Convert every line of the items below into a Markdown table with two columns, Row and Line, where Row gives a running number and Line holds the line itself, and leave out any blank lines.

┌──

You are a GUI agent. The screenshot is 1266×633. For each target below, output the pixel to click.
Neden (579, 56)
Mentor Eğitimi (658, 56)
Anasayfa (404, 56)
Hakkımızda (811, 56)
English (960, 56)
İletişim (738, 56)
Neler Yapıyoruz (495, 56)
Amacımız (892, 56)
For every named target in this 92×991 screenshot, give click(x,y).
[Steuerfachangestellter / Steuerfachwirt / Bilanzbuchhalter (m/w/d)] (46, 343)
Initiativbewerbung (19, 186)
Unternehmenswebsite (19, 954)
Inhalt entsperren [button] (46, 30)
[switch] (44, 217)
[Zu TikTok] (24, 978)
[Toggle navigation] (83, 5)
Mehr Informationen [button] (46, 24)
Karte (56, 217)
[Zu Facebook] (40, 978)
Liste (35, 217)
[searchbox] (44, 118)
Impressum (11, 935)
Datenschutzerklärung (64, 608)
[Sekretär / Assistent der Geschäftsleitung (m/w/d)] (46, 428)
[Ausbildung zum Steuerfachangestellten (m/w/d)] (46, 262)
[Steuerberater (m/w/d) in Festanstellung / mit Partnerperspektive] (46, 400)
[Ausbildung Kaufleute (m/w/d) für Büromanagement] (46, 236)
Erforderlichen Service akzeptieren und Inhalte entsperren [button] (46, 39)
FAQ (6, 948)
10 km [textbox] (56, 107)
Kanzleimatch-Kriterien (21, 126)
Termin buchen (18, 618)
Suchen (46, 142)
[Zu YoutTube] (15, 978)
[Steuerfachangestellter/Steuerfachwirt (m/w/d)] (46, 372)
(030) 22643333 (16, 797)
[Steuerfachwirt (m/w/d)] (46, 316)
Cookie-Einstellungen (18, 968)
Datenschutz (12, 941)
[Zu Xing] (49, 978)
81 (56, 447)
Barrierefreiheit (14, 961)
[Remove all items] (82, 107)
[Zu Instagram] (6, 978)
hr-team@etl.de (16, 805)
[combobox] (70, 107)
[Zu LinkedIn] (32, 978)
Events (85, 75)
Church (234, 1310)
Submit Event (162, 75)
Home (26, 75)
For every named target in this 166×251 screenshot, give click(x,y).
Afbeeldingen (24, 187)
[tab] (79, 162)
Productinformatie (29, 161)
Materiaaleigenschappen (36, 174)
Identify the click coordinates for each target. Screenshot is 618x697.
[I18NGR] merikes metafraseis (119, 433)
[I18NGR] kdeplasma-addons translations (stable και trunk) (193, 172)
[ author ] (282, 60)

└──

## The result
| Row | Line |
|---|---|
| 1 | You are a GUI agent. The screenshot is 1266×633. For each target below, output the pixel to click. |
| 2 | Neden (579, 56) |
| 3 | Mentor Eğitimi (658, 56) |
| 4 | Anasayfa (404, 56) |
| 5 | Hakkımızda (811, 56) |
| 6 | English (960, 56) |
| 7 | İletişim (738, 56) |
| 8 | Neler Yapıyoruz (495, 56) |
| 9 | Amacımız (892, 56) |
| 10 | For every named target in this 92×991 screenshot, give click(x,y). |
| 11 | [Steuerfachangestellter / Steuerfachwirt / Bilanzbuchhalter (m/w/d)] (46, 343) |
| 12 | Initiativbewerbung (19, 186) |
| 13 | Unternehmenswebsite (19, 954) |
| 14 | Inhalt entsperren [button] (46, 30) |
| 15 | [switch] (44, 217) |
| 16 | [Zu TikTok] (24, 978) |
| 17 | [Toggle navigation] (83, 5) |
| 18 | Mehr Informationen [button] (46, 24) |
| 19 | Karte (56, 217) |
| 20 | [Zu Facebook] (40, 978) |
| 21 | Liste (35, 217) |
| 22 | [searchbox] (44, 118) |
| 23 | Impressum (11, 935) |
| 24 | Datenschutzerklärung (64, 608) |
| 25 | [Sekretär / Assistent der Geschäftsleitung (m/w/d)] (46, 428) |
| 26 | [Ausbildung zum Steuerfachangestellten (m/w/d)] (46, 262) |
| 27 | [Steuerberater (m/w/d) in Festanstellung / mit Partnerperspektive] (46, 400) |
| 28 | [Ausbildung Kaufleute (m/w/d) für Büromanagement] (46, 236) |
| 29 | Erforderlichen Service akzeptieren und Inhalte entsperren [button] (46, 39) |
| 30 | FAQ (6, 948) |
| 31 | 10 km [textbox] (56, 107) |
| 32 | Kanzleimatch-Kriterien (21, 126) |
| 33 | Termin buchen (18, 618) |
| 34 | Suchen (46, 142) |
| 35 | [Zu YoutTube] (15, 978) |
| 36 | [Steuerfachangestellter/Steuerfachwirt (m/w/d)] (46, 372) |
| 37 | (030) 22643333 (16, 797) |
| 38 | [Steuerfachwirt (m/w/d)] (46, 316) |
| 39 | Cookie-Einstellungen (18, 968) |
| 40 | Datenschutz (12, 941) |
| 41 | [Zu Xing] (49, 978) |
| 42 | 81 (56, 447) |
| 43 | Barrierefreiheit (14, 961) |
| 44 | [Remove all items] (82, 107) |
| 45 | [Zu Instagram] (6, 978) |
| 46 | hr-team@etl.de (16, 805) |
| 47 | [combobox] (70, 107) |
| 48 | [Zu LinkedIn] (32, 978) |
| 49 | Events (85, 75) |
| 50 | Church (234, 1310) |
| 51 | Submit Event (162, 75) |
| 52 | Home (26, 75) |
| 53 | For every named target in this 166×251 screenshot, give click(x,y). |
| 54 | Afbeeldingen (24, 187) |
| 55 | [tab] (79, 162) |
| 56 | Productinformatie (29, 161) |
| 57 | Materiaaleigenschappen (36, 174) |
| 58 | Identify the click coordinates for each target. Screenshot is 618x697. |
| 59 | [I18NGR] merikes metafraseis (119, 433) |
| 60 | [I18NGR] kdeplasma-addons translations (stable και trunk) (193, 172) |
| 61 | [ author ] (282, 60) |